Hecatonchires bahkan lebih buruk. Mereka luar biasa kuat dan ganas, bahkan lebih kuat dari para Cyclops yang perkasa. Dengan 100 lengan dan 50 kepala, Cottus, Briareus, dan Gynes benar-benar dibenci di mata ayah mereka, dan dia memenjarakan anak bungsunya di Tartarus.
Kisah pemerintahan Cronus dimulai ketika dia sendirian berdiri di samping ibunya untuk membebaskan saudara-saudaranya yang mengerikan.

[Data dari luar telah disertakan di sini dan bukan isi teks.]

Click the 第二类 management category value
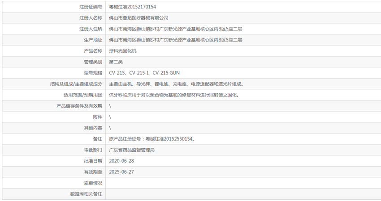The image size is (381, 201). click(116, 62)
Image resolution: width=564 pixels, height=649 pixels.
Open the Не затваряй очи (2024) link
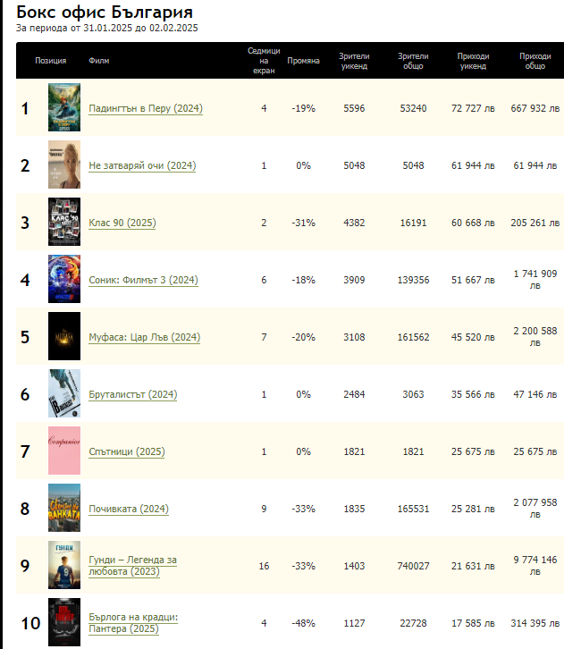[142, 166]
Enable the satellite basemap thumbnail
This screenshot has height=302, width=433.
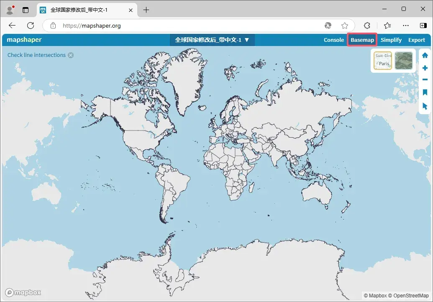click(x=403, y=60)
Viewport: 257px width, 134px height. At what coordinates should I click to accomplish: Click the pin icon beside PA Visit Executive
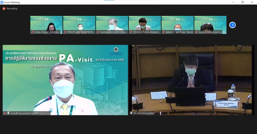tap(131, 113)
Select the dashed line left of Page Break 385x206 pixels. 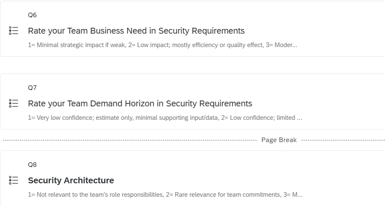pyautogui.click(x=130, y=140)
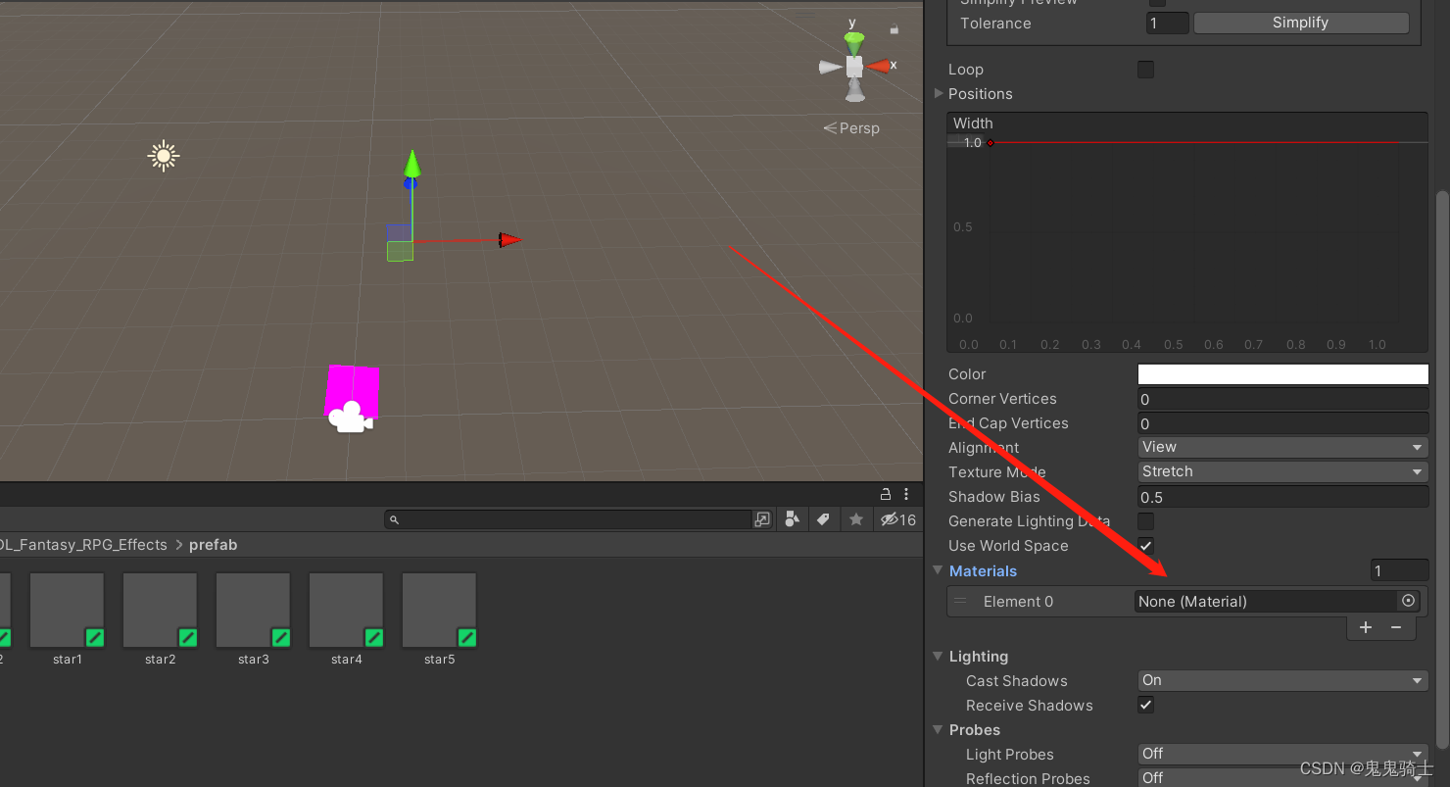This screenshot has height=787, width=1450.
Task: Open the Alignment dropdown set to View
Action: 1281,447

Dia bertemu dengan ibunya, Gaia, di malam sunyi bersama si kembar lainnya. Dia tidak tahan melihat kesedihan dan keputusasaannya atas pemenjaraan anak-anaknya yang mengerikan.
“Anak-anakku, aku mencari pahlawan hebat di antara para Titan. Orang yang akan menggulingkan ayah mereka dan membebaskan saudara mereka!” Gaia berkata kepada mereka.
Hanya Cronus yang setuju untuk melakukan apa yang harus dilakukan. Memanfaatkan kesempatannya, Cronus berkata, "Aku akan mendukungmu, ibu!"
Bersama-sama, mereka menyusun rencana, dan Cronus berjanji kepada ibunya bahwa anak-anaknya akan dibebaskan. Diam-diam, rencana mereka mulai terbentuk. Bahkan para dewa memiliki keinginan yang perlu dipuaskan, dan Uranus tidak terkecuali.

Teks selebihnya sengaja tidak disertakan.